#### Listed records ####

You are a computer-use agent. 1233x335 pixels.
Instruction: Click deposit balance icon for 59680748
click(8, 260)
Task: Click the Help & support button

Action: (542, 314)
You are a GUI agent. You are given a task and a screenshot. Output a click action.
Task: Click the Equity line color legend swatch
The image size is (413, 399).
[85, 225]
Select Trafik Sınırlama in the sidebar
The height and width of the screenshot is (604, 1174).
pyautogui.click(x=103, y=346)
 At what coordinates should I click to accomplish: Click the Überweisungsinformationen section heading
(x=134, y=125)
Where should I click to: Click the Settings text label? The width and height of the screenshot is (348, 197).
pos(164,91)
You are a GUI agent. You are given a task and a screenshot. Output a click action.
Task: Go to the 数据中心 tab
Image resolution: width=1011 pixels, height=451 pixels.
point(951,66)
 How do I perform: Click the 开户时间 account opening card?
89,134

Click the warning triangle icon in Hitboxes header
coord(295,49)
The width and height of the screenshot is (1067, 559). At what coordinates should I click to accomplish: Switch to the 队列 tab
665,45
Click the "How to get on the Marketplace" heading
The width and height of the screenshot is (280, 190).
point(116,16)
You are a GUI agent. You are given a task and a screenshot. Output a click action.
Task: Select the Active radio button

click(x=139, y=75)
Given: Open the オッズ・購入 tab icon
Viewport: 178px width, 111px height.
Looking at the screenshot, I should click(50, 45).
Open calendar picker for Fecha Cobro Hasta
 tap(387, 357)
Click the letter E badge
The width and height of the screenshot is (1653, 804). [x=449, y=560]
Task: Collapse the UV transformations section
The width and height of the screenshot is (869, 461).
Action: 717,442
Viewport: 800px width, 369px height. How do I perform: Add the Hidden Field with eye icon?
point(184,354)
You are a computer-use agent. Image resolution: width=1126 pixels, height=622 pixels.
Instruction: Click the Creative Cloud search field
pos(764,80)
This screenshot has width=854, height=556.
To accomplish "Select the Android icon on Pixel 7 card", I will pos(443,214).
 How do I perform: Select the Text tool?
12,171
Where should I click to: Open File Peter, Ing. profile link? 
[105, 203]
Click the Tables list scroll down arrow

####

Work order
Nothing in the listing should change; repeat it in full.

Response to this exercise
You are a computer-use agent. 1233x335 pixels.
Instruction: Click deposit balance icon for 59680748
click(8, 260)
Task: Click the Help & support button

Action: (542, 314)
You are a GUI agent. You are given a task and a screenshot. Output a click action.
Task: Click the Equity line color legend swatch
The image size is (413, 399).
[85, 225]
Select Trafik Sınırlama in the sidebar
The height and width of the screenshot is (604, 1174).
pyautogui.click(x=103, y=346)
 At what coordinates should I click to accomplish: Click the Überweisungsinformationen section heading
(x=134, y=125)
Where should I click to: Click the Settings text label? The width and height of the screenshot is (348, 197).
pos(164,91)
You are a GUI agent. You are given a task and a screenshot. Output a click action.
Task: Go to the 数据中心 tab
Image resolution: width=1011 pixels, height=451 pixels.
point(951,66)
 How do I perform: Click the 开户时间 account opening card?
89,134

Click the warning triangle icon in Hitboxes header
coord(295,49)
The width and height of the screenshot is (1067, 559). At what coordinates should I click to accomplish: Switch to the 队列 tab
665,45
Click the "How to get on the Marketplace" heading
The width and height of the screenshot is (280, 190).
point(116,16)
You are a GUI agent. You are given a task and a screenshot. Output a click action.
Task: Select the Active radio button

click(x=139, y=75)
Given: Open the オッズ・購入 tab icon
Viewport: 178px width, 111px height.
Looking at the screenshot, I should click(50, 45).
Open calendar picker for Fecha Cobro Hasta
 tap(387, 357)
Click the letter E badge
The width and height of the screenshot is (1653, 804). [x=449, y=560]
Task: Collapse the UV transformations section
The width and height of the screenshot is (869, 461).
Action: 717,442
Viewport: 800px width, 369px height. How do I perform: Add the Hidden Field with eye icon?
point(184,354)
You are a computer-use agent. Image resolution: width=1126 pixels, height=622 pixels.
Instruction: Click the Creative Cloud search field
pos(764,80)
This screenshot has width=854, height=556.
To accomplish "Select the Android icon on Pixel 7 card", I will pos(443,214).
 How do I perform: Select the Text tool?
12,171
Where should I click to: Open File Peter, Ing. profile link? 
[105, 203]
Click the Tables list scroll down arrow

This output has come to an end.